Items from a dataset
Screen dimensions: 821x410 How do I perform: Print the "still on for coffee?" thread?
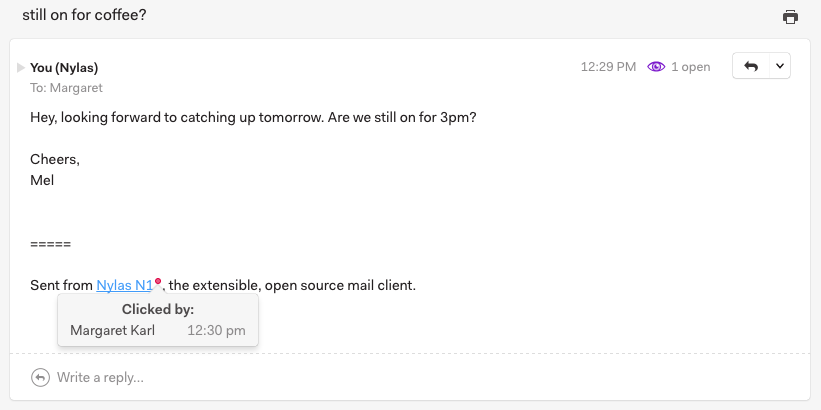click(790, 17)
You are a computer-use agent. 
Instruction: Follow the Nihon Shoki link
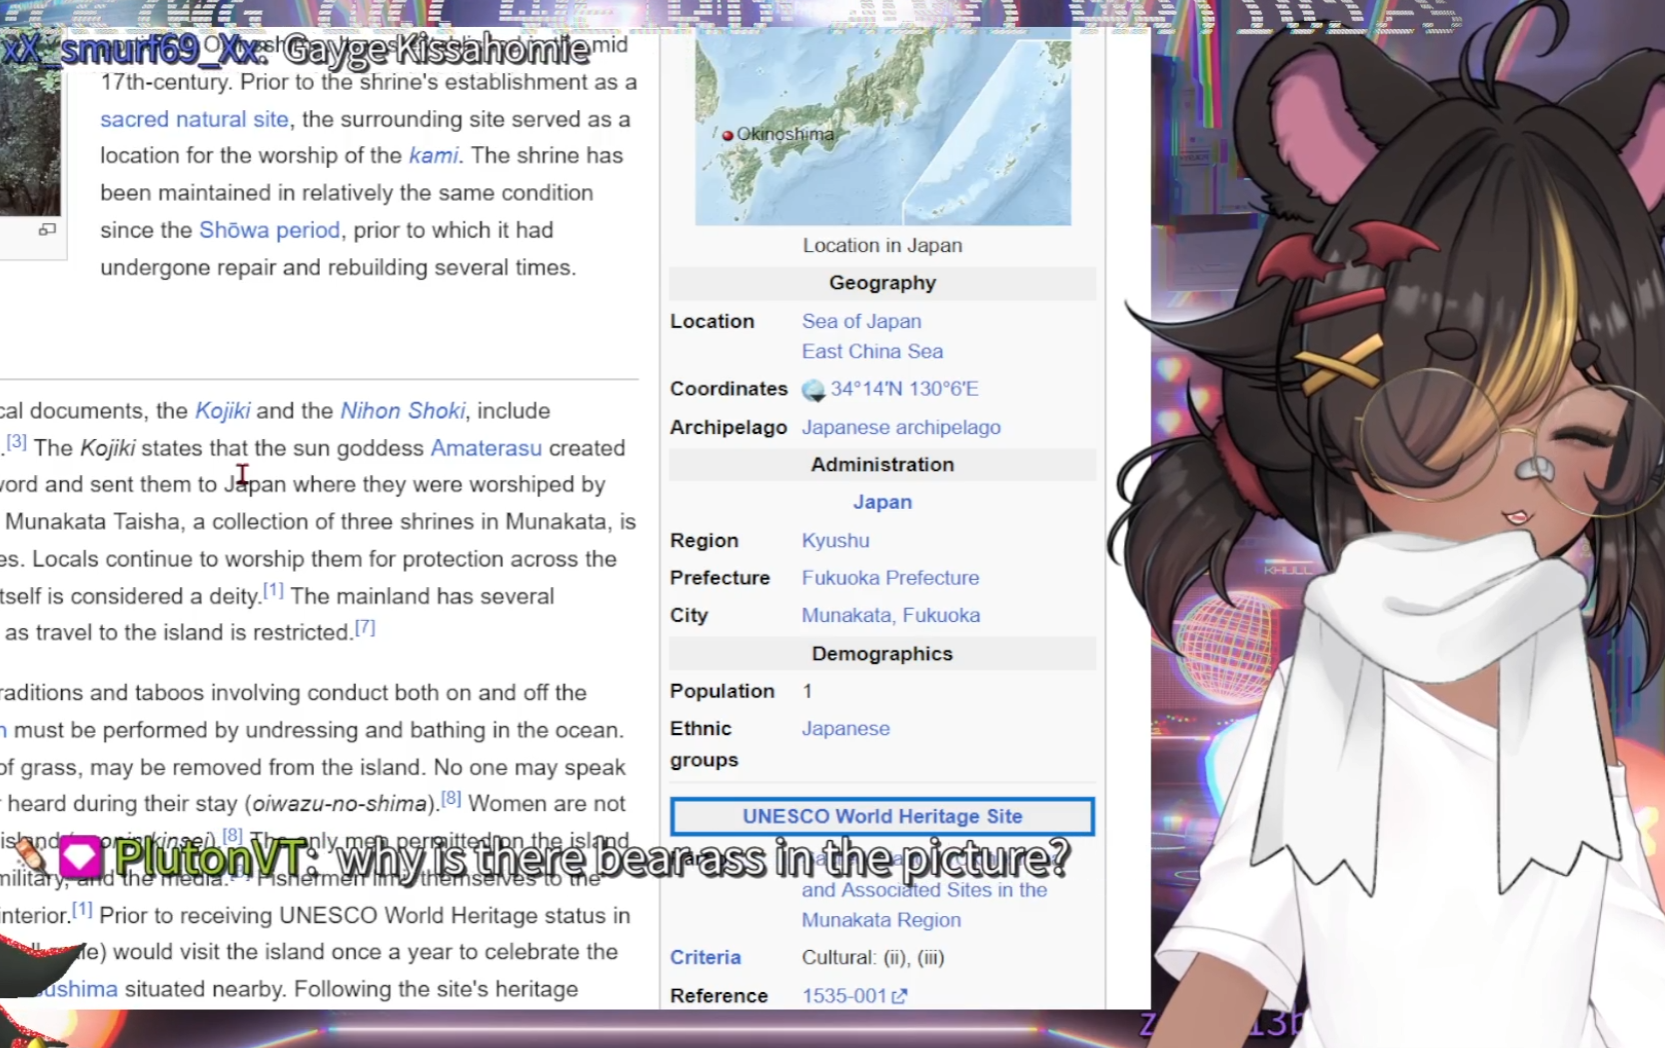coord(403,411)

• _TASK DIRECTIONS_:
Rewrite all the lines above, swapping "Screen dimensions" for "Display size" and keeping everything else the same. Leave the pictures out of your answer.

• _TASK OUTPUT_:
Display size: 821x410 How do I perform: Print the "still on for coffee?" thread?
click(790, 17)
You are a computer-use agent. 
Instruction: Follow the Nihon Shoki link
coord(403,411)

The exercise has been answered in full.